* Text section *
EventsThe New Social Environment#186
Radical Poetry Reading with No Land
Featuring political poetry read by Cait O’Kane, Julie Ezelle Patton, Lucía Hinojosa Gaxiola, and Mary Norbert Körte.
Wednesday, December 2, 2020 1 p.m. Eastern / 10 a.m. Pacific
These free events are produced by The Brooklyn Rail.
Poet No Land curates the 15th installment in a weekly series of Radical Poetry Readings, featuring Cait O’Kane, Julie Ezelle Patton, Lucía Hinojosa Gaxiola, and Mary Norbert Körte.
In this Talk
No Land

No Land is an artist, poet, filmmaker, photographer, and cultural organizer–born and working in New York City. Her work has been recognized for continuing the lineage of downtown NYC counterculture. As a poet & vocalist, she has performed in collaborative works internationally at Jazzfest Berlin, Crossing Borders Festival in the Hague, Enclave Festival (Mexico City), LaMaMa Galleria (NYC), The Kennedy Center (DC), Roulette Intermedium, the University of New Haven, & other venues. In 2018, she released Authentic Artifice, an art-book of poetry and photographs, published by Newest York. She is an advocate for prisoner’s rights & freedoms, corresponding with and visiting incarcerated artists between Mexico and the U.S.
Cait O'Kane

Cait O’Kane was born in Philadelphia and currently lives there with family. She attended a state university in Pennsylvania before spending two years as the Anne Waldman Fellow at the Jack Kerouac School of Disembodied Poetics at Naropa University. For most of her life, Cait worked in supermarkets, in kitchens, on farms, and in warehouses. Along with Devin Brahja Waldman, Cait currently makes music in a band called Notable Deaths.

* Your goal *
Write the next part of the poetry reading event page, picking up after its last sentence. The material after this text isn't needed.

* Records shown *
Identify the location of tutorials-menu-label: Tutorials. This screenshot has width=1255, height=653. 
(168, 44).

==

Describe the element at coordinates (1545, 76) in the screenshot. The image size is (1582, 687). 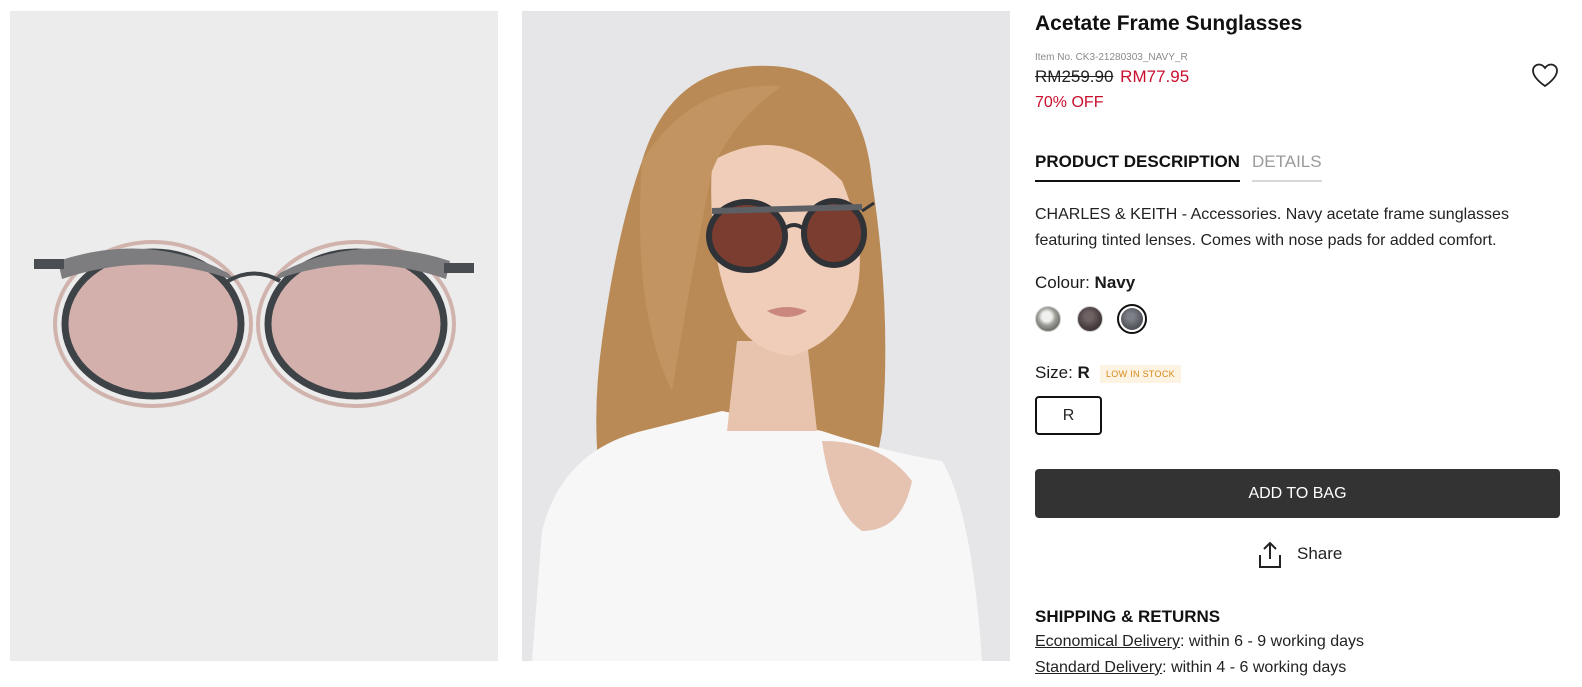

* Response below *
Julie Patton

Julie Ezelle Patton is a New York City based poet and visual artist. She is also the founder of an eco-arts housing and land conservation project based near Detroit. Patton is the author of Using Blue To Get Black, Notes for Some (Nominally) Awake, and A Garden Per Verse (or What Else do You Expect from Dirt?). Julie’s work has appeared in ((eco (lang)(uage(reader)), Critiphoria, and nocturnes. Her performance work emphasizes improvisation, collaboration, and other worldy chora-graphs. Julie is a recipient of an Acadia Arts Foundation Grant (2008, 2010), and a New York Foundation for the Arts Poetry Fellowship (2007). Julie has taught at the Cooper Union for the Advancement of Science & Art, Naropa, Teachers & Writers Collaborative and Schule fur Dichtung (Vienna, Austria).
Lucía Hinojosa Gaxiola

Interdisciplinary artist and writer Lucía Hinojosa Gaxiola’s time-based practice develops through ephemeral gestures that result in a corpus of text-based, visual and sound pieces. She’s the artistic director of diSONARE, an experimental editorial project from Mexico City. She recently co-founded Rizoma, a series of performance workshops led by an international poet collective for the imprisoned women of Santiaguito de Almoloya de Juárez, Estado de México. Her book The Telaraña Circuit (Tender Buttons Press) is forthcoming.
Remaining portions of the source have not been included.